Wat ik zou bijsturen: De school heeft weinig contact met andere scholen, ze zouden dit netwerk op
vlak van zorg moeten verbreden naar andere scholen toe. Wanneer de school geen gepaste
ondersteuning kan bieden voor een kind zouden zij een vlotte overgang moeten kunnen maken naar
een school op maat. Ieder teamlid is nauw betrokken bij de zorg op school, enkel de betrokkenheid
van de directeur moeten ze verhogen.

Acties
1. De school heeft maakt een overzichtelijk leerlingvolgsysteem.

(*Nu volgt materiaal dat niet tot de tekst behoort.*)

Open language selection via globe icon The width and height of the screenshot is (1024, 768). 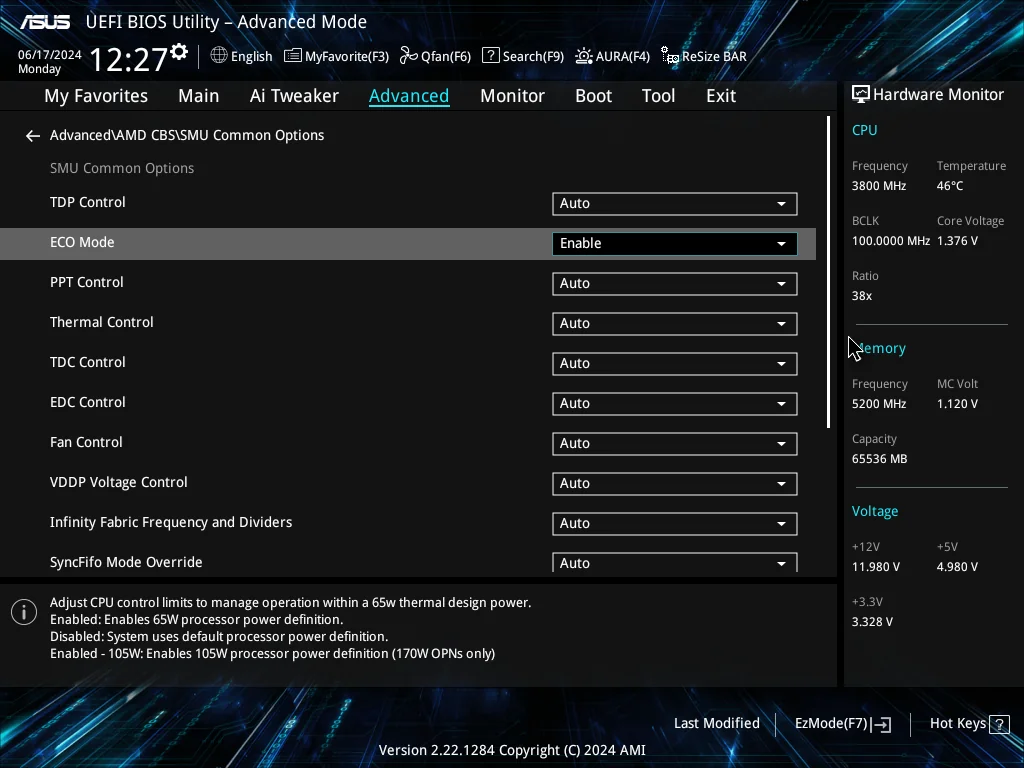click(x=219, y=56)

a. Ze moeten samen zitten met iedereen, en bespreken wie wat belangrijk vindt om in het
online volgsysteem te steken
b. Ze kunnen formulieren van andere scholen bekijken als inspiratiebron maar mogen dit
niet kopiëren (anders zullen collega’s dit niet beschouwen als ‘eigen.)
c. Het is een tijdrovend proces maar een team heeft er profijt van.

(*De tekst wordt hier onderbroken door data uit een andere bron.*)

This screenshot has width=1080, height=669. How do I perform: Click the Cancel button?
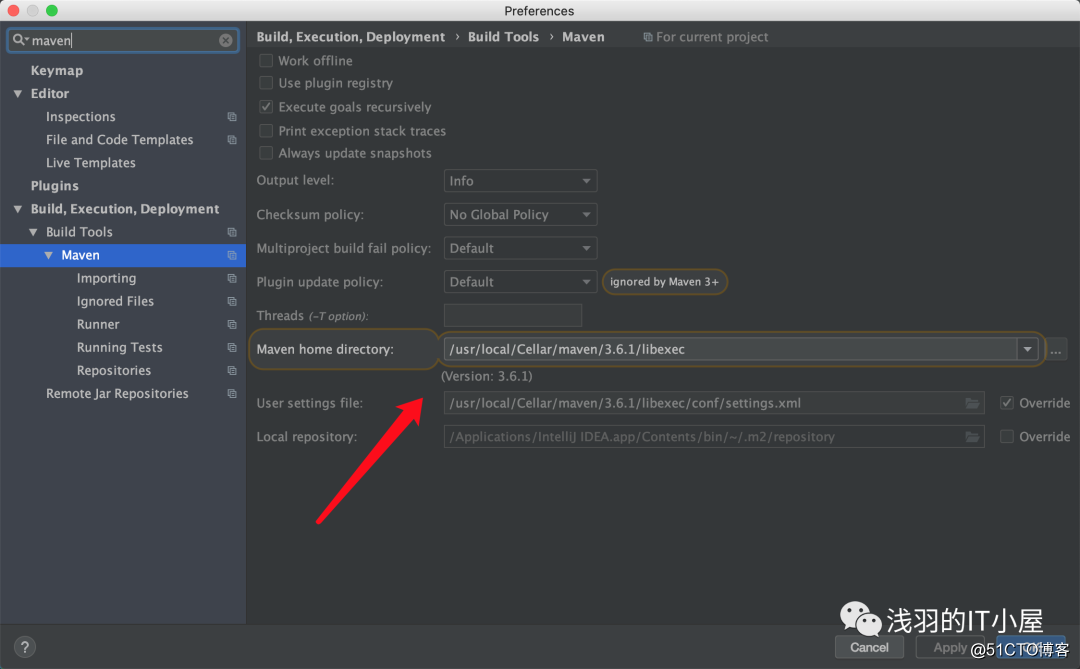point(869,647)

d. Ze zorgen voor duidelijke tussen titels
e. Efficiënter kan werken
2. De directeur en andere scholen meer betrekken bij zorg op school
a. Directeur moet meer betrokken worden bij de zorg op school
b. De school moet beter contact leggen met andere scholen voor zorg op school, als er
overstap naar school op maat moet gebeuren.